To summarize, the design of biological systems is random. It was a hard pill for me to swallow, and an utterly dissatisfying one at that.
One of my favorite things about experimenting like this is that I learn new things from logical systems I create. Spin things differently and you learn a whole new set of ideas. I had no idea how much junk code that biology would allow in genetics until I made this thing.
> To summarize, the design of biological systems is random. It was a hard pill for me to swallow.
There are so many things about our universe that are very non-random, such as the physical laws, and more specifically the spherical shapes of planets/stars, the flatness of their surfaces, the flow of energy from stars to planets, etc.
An analogy could be that life forms randomly evolving with these constraints are like water particles randomly floating through a river. There are plenty of variations in where the particles can go, but they flow in a general direction.
I guess I was trying to draw a distinction between biological systems and man made machines. I find the difference striking. I can look at a car engine, and if I stare at it long enough, I can make sense of it. The engine makes sense to me not just because it was designed by another human but also because its design is non-random. When I stare at the protein KcsA, which is the biological system that I study, I cannot make sense of its design. My conclusion is that its design is an outcome of chance. The protein works and has a design but it is not one that I can figure out.
Man made machines have a rational design. Biological systems have an "irrational" design. The most striking characteristic of a randomly designed system is that you cannot restart it. Once you shut it off it dies permanently.
> The most striking characteristic of a randomly designed
> system is that you cannot restart it. Once you shut it off
> it dies permanently.
I don't see how that is a consequence of the underlying design principle. There are many organisms that survive de-facto death through freezing etc. You could also engineer machines to not be restartable, and under certain circumstances that may be a desirable feature. There's no connection between what you call rational or irrational design and restarting.
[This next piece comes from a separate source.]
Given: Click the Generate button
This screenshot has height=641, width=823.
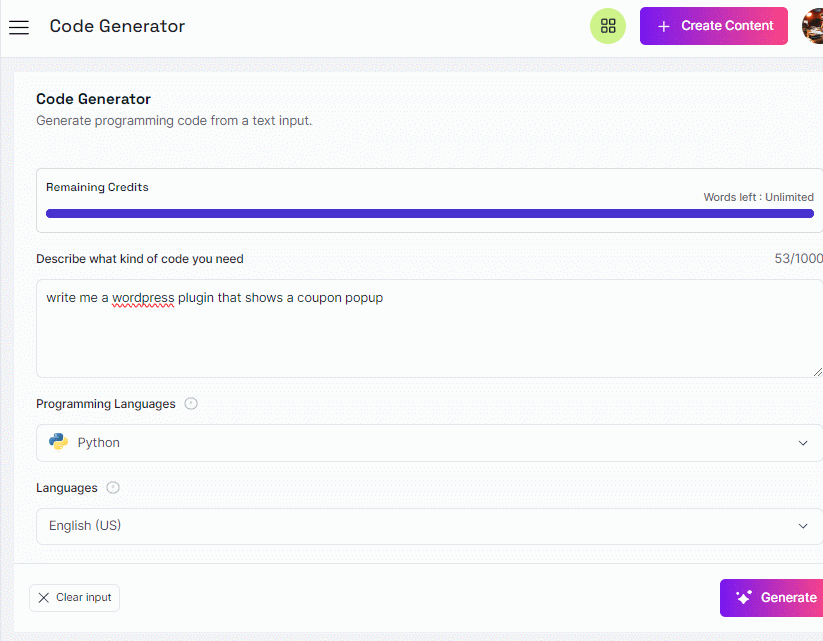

Moreover, there are natural mechanisms with "sensible" design. To me, the mammalian retina is very carefully calibrated, perfectly understandable machinery implementing various filters and feature extraction networks. Examples abound.
Yes saying it is that random is like to expect nature to build a complex organism like us by only being like a monkey typing randomly on the keyboard of chemistry, physics etc... and be able to create that.
Even if it was the case then the earth would be full of defective cells to animals across the whole tree of life with only a few working well. It's not what we find when we mine the earth or what we have today.
But even still with a "keyboard" that complex.. You will need more than billions of years to accomplish something that complex randomly.
You can see this with a sim called DarwinBots. Hand-crafted code is as clever as it can be. Code evolved from zero is a bunch of gibberish that just happens to hit the right spots here and there. The key is reverse engineering what effect the evolved code is actually going after.
Ironically, the theoretically optimal programs for computers would not be sensible for human understanding as well, so it is probably not that different.
To summarize, the design of biological systems is random. It was a hard pill for me to swallow, and an utterly dissatisfying one at that.